> **RECORDED DATA**
▬▬▬▬▬▬
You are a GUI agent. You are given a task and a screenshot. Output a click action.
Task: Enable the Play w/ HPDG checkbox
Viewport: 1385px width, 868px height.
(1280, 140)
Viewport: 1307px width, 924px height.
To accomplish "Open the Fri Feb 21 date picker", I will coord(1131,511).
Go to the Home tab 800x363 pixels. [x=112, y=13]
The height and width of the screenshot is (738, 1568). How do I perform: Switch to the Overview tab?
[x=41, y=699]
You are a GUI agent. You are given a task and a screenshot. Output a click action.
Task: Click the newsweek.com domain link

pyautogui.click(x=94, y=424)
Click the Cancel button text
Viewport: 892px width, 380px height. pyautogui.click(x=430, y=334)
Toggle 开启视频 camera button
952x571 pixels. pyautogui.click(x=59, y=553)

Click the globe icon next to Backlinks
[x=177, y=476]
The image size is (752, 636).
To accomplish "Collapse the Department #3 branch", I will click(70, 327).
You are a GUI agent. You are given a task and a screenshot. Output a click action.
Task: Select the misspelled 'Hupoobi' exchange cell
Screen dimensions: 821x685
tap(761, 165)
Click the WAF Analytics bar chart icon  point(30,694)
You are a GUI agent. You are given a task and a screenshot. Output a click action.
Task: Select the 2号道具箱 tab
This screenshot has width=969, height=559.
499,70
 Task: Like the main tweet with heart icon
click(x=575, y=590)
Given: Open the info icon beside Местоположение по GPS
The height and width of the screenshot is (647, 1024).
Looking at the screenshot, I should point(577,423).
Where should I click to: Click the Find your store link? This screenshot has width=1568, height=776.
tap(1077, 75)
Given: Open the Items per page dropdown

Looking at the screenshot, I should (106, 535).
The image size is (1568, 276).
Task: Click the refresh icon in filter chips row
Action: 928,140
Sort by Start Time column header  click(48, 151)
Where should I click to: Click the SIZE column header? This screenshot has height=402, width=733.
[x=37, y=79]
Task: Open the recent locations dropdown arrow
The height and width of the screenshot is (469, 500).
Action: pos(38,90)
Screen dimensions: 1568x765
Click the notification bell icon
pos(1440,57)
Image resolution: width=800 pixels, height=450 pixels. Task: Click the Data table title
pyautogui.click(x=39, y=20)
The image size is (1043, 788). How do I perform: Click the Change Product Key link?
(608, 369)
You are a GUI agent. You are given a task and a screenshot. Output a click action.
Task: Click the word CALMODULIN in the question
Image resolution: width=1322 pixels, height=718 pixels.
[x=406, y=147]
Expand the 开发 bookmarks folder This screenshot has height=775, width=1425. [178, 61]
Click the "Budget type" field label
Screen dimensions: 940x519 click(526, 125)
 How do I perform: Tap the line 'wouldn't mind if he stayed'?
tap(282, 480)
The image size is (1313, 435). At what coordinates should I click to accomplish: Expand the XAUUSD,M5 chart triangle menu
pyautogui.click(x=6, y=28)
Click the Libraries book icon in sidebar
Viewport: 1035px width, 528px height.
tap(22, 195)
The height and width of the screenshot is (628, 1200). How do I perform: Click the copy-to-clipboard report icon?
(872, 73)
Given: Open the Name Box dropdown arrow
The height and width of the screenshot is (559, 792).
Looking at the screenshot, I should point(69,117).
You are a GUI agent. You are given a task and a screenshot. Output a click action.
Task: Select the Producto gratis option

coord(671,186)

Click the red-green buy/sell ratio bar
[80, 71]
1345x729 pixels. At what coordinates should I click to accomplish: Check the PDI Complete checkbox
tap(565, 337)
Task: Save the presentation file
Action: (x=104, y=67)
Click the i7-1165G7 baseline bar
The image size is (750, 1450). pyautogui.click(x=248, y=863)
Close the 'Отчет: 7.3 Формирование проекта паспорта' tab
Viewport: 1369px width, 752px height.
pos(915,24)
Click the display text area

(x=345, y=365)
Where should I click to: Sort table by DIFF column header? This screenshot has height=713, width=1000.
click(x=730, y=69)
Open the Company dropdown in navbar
▬▬▬▬▬▬
> **WORK REQUEST**
Repeat the data above in full, word for word.

> **ANSWER TO THIS EXERCISE**
You are a GUI agent. You are given a task and a screenshot. Output a click action.
Task: Enable the Play w/ HPDG checkbox
Viewport: 1385px width, 868px height.
(1280, 140)
Viewport: 1307px width, 924px height.
To accomplish "Open the Fri Feb 21 date picker", I will coord(1131,511).
Go to the Home tab 800x363 pixels. [x=112, y=13]
The height and width of the screenshot is (738, 1568). How do I perform: Switch to the Overview tab?
[x=41, y=699]
You are a GUI agent. You are given a task and a screenshot. Output a click action.
Task: Click the newsweek.com domain link

pyautogui.click(x=94, y=424)
Click the Cancel button text
Viewport: 892px width, 380px height. pyautogui.click(x=430, y=334)
Toggle 开启视频 camera button
952x571 pixels. pyautogui.click(x=59, y=553)

Click the globe icon next to Backlinks
[x=177, y=476]
The image size is (752, 636).
To accomplish "Collapse the Department #3 branch", I will click(70, 327).
You are a GUI agent. You are given a task and a screenshot. Output a click action.
Task: Select the misspelled 'Hupoobi' exchange cell
Screen dimensions: 821x685
tap(761, 165)
Click the WAF Analytics bar chart icon  point(30,694)
You are a GUI agent. You are given a task and a screenshot. Output a click action.
Task: Select the 2号道具箱 tab
This screenshot has width=969, height=559.
499,70
 Task: Like the main tweet with heart icon
click(x=575, y=590)
Given: Open the info icon beside Местоположение по GPS
The height and width of the screenshot is (647, 1024).
Looking at the screenshot, I should point(577,423).
Where should I click to: Click the Find your store link? This screenshot has width=1568, height=776.
tap(1077, 75)
Given: Open the Items per page dropdown

Looking at the screenshot, I should (106, 535).
The image size is (1568, 276).
Task: Click the refresh icon in filter chips row
Action: 928,140
Sort by Start Time column header  click(48, 151)
Where should I click to: Click the SIZE column header? This screenshot has height=402, width=733.
[x=37, y=79]
Task: Open the recent locations dropdown arrow
The height and width of the screenshot is (469, 500).
Action: pos(38,90)
Screen dimensions: 1568x765
Click the notification bell icon
pos(1440,57)
Image resolution: width=800 pixels, height=450 pixels. Task: Click the Data table title
pyautogui.click(x=39, y=20)
The image size is (1043, 788). How do I perform: Click the Change Product Key link?
(608, 369)
You are a GUI agent. You are given a task and a screenshot. Output a click action.
Task: Click the word CALMODULIN in the question
Image resolution: width=1322 pixels, height=718 pixels.
[x=406, y=147]
Expand the 开发 bookmarks folder This screenshot has height=775, width=1425. [178, 61]
Click the "Budget type" field label
Screen dimensions: 940x519 click(526, 125)
 How do I perform: Tap the line 'wouldn't mind if he stayed'?
tap(282, 480)
The image size is (1313, 435). At what coordinates should I click to accomplish: Expand the XAUUSD,M5 chart triangle menu
pyautogui.click(x=6, y=28)
Click the Libraries book icon in sidebar
Viewport: 1035px width, 528px height.
tap(22, 195)
The height and width of the screenshot is (628, 1200). How do I perform: Click the copy-to-clipboard report icon?
(872, 73)
Given: Open the Name Box dropdown arrow
The height and width of the screenshot is (559, 792).
Looking at the screenshot, I should point(69,117).
You are a GUI agent. You are given a task and a screenshot. Output a click action.
Task: Select the Producto gratis option

coord(671,186)

Click the red-green buy/sell ratio bar
[80, 71]
1345x729 pixels. At what coordinates should I click to accomplish: Check the PDI Complete checkbox
tap(565, 337)
Task: Save the presentation file
Action: (x=104, y=67)
Click the i7-1165G7 baseline bar
The image size is (750, 1450). pyautogui.click(x=248, y=863)
Close the 'Отчет: 7.3 Формирование проекта паспорта' tab
Viewport: 1369px width, 752px height.
pos(915,24)
Click the display text area

(x=345, y=365)
Where should I click to: Sort table by DIFF column header? This screenshot has height=713, width=1000.
click(x=730, y=69)
Open the Company dropdown in navbar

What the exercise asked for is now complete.